Dick Tracy: The Collins Case Files, Volume 1 |
by Max Allan Collins,
Near the end of Chester Gould's career, the creator of the Dick Tracy comic strip began to turn his masterpiece over to his art assistant, Rick Fletcher, and novelist Max Allan Collins. The Collins Case Files is the first in a series that will collect strips originally published between 1978 and 1989.
Collins, who was already known for his Ms. Tree series of crime comic books and his mystery novels, would also write the graphic novel and movie, Road to Perdition. Fletcher passed away during Collins' tenure.

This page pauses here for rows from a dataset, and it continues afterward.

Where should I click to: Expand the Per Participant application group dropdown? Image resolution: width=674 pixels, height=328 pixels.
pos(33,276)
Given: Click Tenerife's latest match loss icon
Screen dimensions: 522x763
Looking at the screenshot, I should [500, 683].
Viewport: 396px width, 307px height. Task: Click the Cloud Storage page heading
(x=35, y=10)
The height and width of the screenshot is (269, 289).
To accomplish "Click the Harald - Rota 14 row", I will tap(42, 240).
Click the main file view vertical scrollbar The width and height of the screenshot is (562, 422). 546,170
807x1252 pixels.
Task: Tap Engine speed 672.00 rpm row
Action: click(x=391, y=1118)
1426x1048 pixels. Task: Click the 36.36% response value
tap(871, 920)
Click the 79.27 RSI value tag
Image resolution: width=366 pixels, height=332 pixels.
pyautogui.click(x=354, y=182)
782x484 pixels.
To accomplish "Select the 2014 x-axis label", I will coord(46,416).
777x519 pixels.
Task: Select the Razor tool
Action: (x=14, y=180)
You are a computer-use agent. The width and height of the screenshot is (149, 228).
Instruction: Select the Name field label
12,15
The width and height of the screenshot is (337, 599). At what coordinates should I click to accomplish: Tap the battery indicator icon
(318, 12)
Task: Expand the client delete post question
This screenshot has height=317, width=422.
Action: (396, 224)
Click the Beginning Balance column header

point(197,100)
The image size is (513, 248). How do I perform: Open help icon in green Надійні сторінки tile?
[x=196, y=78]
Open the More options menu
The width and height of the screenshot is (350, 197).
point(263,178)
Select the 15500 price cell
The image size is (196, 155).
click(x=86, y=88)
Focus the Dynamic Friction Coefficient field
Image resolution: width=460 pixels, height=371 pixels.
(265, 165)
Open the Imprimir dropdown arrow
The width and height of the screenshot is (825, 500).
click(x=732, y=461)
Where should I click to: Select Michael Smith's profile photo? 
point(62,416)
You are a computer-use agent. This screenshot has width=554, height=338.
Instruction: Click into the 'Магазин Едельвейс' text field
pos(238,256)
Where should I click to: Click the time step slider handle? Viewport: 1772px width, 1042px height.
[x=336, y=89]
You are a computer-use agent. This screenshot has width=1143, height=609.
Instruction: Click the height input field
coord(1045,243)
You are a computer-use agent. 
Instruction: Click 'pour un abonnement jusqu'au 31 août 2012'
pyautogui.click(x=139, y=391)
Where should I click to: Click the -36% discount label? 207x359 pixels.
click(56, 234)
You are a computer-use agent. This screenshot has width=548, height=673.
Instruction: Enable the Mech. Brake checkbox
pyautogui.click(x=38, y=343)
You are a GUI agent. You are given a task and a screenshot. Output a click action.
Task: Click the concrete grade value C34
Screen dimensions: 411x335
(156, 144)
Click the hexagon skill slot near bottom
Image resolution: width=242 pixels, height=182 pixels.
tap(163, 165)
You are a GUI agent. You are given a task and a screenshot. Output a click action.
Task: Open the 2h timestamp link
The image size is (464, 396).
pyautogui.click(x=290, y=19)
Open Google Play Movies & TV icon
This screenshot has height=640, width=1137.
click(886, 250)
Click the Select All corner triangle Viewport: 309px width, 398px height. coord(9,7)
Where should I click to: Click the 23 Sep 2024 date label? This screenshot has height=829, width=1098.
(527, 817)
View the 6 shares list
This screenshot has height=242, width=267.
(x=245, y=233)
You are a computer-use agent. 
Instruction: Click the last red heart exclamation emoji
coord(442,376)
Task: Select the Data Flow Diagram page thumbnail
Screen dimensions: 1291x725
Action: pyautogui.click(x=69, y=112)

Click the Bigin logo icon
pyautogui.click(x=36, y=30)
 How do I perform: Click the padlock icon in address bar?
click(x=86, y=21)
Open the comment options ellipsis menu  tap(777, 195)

Dick Tracy had long before been stripped of its gritty violence, and even bizarre villains like the Mole, Pruneface and Haf-and-Haf had been visually softened over the years. Collins eventually reintroduced many of the elements that had made the strip famous, and Haf-and-Haf, the children of criminals Flattop and the Brow, and Big Boy are cast members in this collection.
Strips had also been reduced in size in newspapers since Tracy's 1931 debut. The simplified art Gould developed for the cast was further simplified by Fletcher and weakens the original impact of the strip. Although more than competent, Fletcher's art seems two-dimensional and visual suspense is often missing.
Despite these limitations, the original and powerful concept behind Dick Tracy, Fletcher's obvious talent as a cartoonist, and Collin's intricate, innovative and entertaining plots, characterization and dialogue, quickly involve a reader in the stylistic, semi-realistic world of Gould's cops and robbers.
In particular, the last story in this volume featuring crime boss Big Boy and hitman the Iceman is suspenseful as well as entertaining. It will be interesting to see if Collins maintained this level of film noir tension during the rest of his time on the most popular police series in the history of strips.